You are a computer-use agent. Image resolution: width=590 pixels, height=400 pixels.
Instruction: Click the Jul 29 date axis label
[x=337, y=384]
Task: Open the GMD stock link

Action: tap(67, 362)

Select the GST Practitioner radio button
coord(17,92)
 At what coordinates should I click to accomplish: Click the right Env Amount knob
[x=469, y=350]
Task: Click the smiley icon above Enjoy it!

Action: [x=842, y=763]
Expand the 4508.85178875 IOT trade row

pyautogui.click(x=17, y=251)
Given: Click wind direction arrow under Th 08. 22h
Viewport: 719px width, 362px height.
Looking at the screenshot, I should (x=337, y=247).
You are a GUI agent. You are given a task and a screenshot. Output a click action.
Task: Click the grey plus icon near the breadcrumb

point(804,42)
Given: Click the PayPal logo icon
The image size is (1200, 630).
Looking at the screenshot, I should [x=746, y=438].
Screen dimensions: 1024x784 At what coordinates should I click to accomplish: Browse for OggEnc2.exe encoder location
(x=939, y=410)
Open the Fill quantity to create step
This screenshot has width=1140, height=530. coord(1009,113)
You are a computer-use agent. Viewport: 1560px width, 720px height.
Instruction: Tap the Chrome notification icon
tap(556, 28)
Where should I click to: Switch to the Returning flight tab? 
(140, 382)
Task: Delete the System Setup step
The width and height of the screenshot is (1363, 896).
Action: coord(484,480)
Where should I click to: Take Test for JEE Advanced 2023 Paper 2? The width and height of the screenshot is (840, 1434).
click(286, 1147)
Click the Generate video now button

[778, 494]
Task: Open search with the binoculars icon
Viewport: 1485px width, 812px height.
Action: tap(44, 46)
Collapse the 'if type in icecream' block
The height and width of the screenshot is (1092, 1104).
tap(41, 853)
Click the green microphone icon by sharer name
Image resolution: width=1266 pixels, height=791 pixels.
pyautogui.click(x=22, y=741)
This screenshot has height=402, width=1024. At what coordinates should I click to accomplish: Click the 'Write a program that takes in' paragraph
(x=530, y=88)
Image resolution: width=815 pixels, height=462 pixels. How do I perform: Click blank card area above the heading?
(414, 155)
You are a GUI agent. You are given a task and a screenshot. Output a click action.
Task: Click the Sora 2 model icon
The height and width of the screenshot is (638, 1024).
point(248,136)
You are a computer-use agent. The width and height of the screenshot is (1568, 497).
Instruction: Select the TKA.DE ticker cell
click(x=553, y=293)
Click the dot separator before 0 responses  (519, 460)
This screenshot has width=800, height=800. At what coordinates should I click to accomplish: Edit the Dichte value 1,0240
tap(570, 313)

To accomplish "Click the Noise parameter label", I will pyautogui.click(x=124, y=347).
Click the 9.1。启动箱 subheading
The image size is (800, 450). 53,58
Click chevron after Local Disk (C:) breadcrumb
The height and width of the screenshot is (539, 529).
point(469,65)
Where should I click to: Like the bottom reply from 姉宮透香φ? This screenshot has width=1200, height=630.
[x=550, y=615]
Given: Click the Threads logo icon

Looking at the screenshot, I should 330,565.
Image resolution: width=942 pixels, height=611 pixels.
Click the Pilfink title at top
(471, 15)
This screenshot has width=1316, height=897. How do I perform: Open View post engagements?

● Assignment
Filter the entries down to the lines with the word "agent" in them, and copy those lines.

● Solution for this task
You are a computer-use agent. Image resolution: width=590 pixels, height=400 pixels.
You are a GUI agent. You are given a task and a screenshot. Output a click action.
You are a computer-use agent. Viewport: 1560px width, 720px height.
You are a GUI agent. You are given a task and a screenshot. Output a click action.
You are a computer-use agent. The width and height of the screenshot is (1568, 497).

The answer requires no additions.